House - 17th century, Derrynashallog, Co. Monaghan

Co. Monaghan |

House

House – 17th century, Derrynashallog, Co. Monaghan

In a field known locally as the castle field on the east-facing slope of a drumlin ridge in north Monaghan, there is nothing visible to the eye.

No walls, no foundations, no obvious trace of a house that once served as the centre of a substantial landed estate. What exists instead is a geophysical ghost: the faint subsurface outline of a T-plan house, roughly 22 metres by 14 metres, sitting within a rectangular enclosure, detected only through a survey conducted as part of doctoral research by Dr. Siobhán McDermott at NUI Galway. The signals were so weak that the house may never have been built in stone at all, but rather of timber, leaving behind little more than soil anomalies and a cluster of back-filled pits that were probably once cellars.

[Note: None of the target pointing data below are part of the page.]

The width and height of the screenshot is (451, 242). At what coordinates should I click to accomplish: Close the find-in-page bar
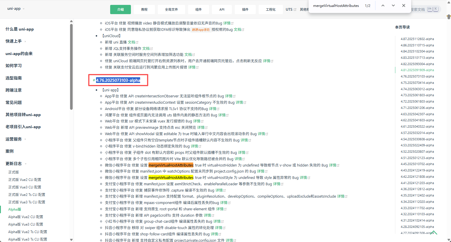[404, 6]
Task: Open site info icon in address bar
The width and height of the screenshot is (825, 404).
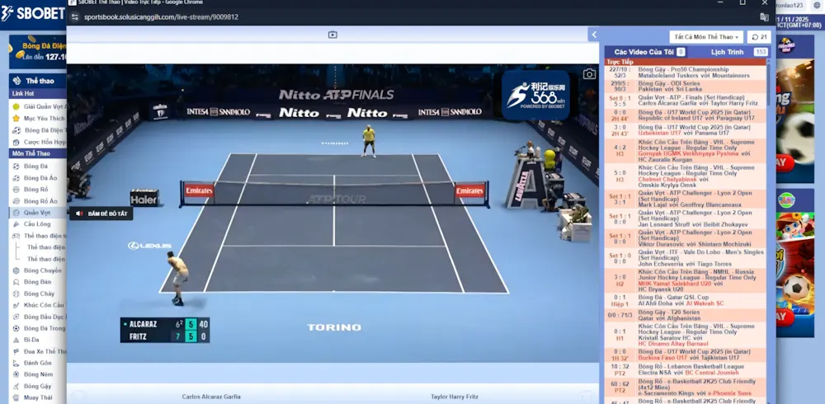Action: click(74, 16)
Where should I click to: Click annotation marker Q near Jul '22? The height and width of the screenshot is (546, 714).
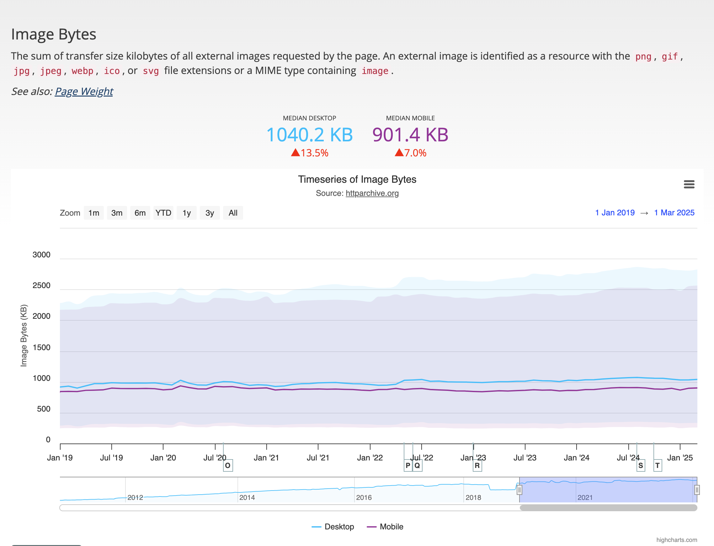coord(417,465)
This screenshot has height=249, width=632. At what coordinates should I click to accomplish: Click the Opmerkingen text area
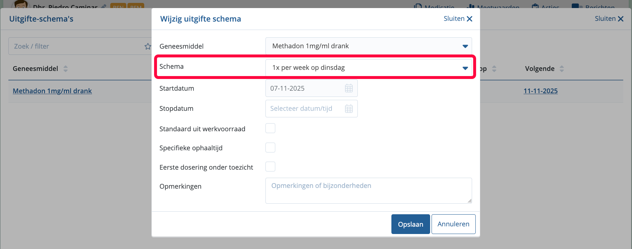[x=368, y=190]

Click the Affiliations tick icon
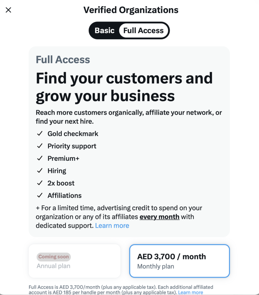click(x=40, y=196)
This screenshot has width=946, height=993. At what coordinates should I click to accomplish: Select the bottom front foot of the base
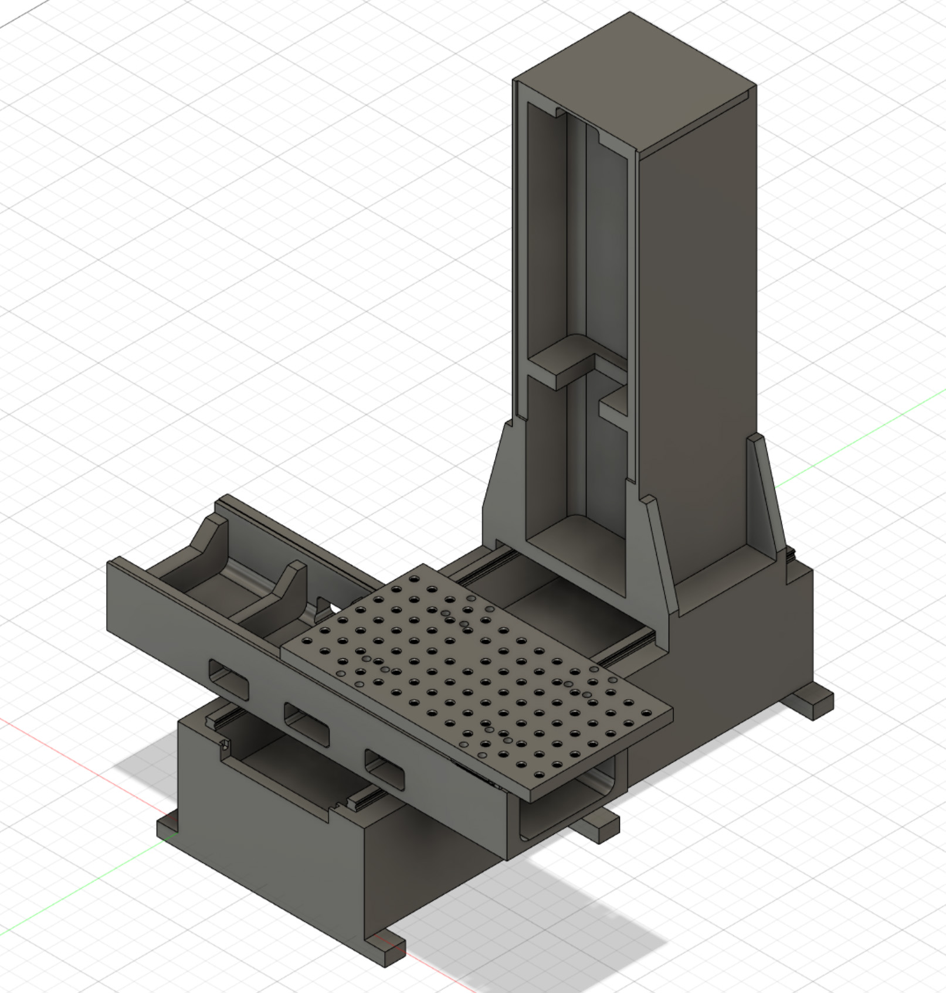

The estate at Derrynashallog was built up by Oliver Anketill, a grandson of Christopher Anketill of Shaftesbury in Dorsetshire, who came to Ireland in the mid-seventeenth century and began acquiring land in north Monaghan, likely by purchasing the interests of Undertakers and soldiers, the category of English and Scottish settlers who had received grants under the Ulster Plantation. Oliver died in 1666, and in 1667 some 3,300 acres across seventy townlands in the barony of Errigal Trough were confirmed to his son Mathew. The townland of Derrynashallog itself had been in the hands of a Gareth Rooney as recently as 1640 before becoming the core of what the family called Anketill's Grove. It was probably Oliver's grandson, also named Oliver, who actually built the house here; he served as sheriff of Monaghan in 1710 and as an MP for Monaghan town in 1759 to 1760, dying in 1760. Within two decades the house was gone. His grandson Mathew pulled it down in 1781 when the family relocated to a new Anketell Grove at Gortmoney, about 1.5 kilometres to the south.

The cartographic record of the site is its own small puzzle. Taylor and Skinner's map of Irish roads, published in 1778, already marks Anketill Grove at Derrynashallog as a ruin, three years before Mathew is said to have demolished it, while McCrea's map of the Barony of Trough from 1793 shows it as a roofed house, a full decade after the supposed demolition. The Ordnance Survey six-inch map of 1834 ignores the house entirely but does record the designed landscape that surrounded it, including a formal avenue climbing the drumlin slope from the north-east, in the direction of Emy Lough, which leads to where the geophysical survey later placed the house and its enclosure.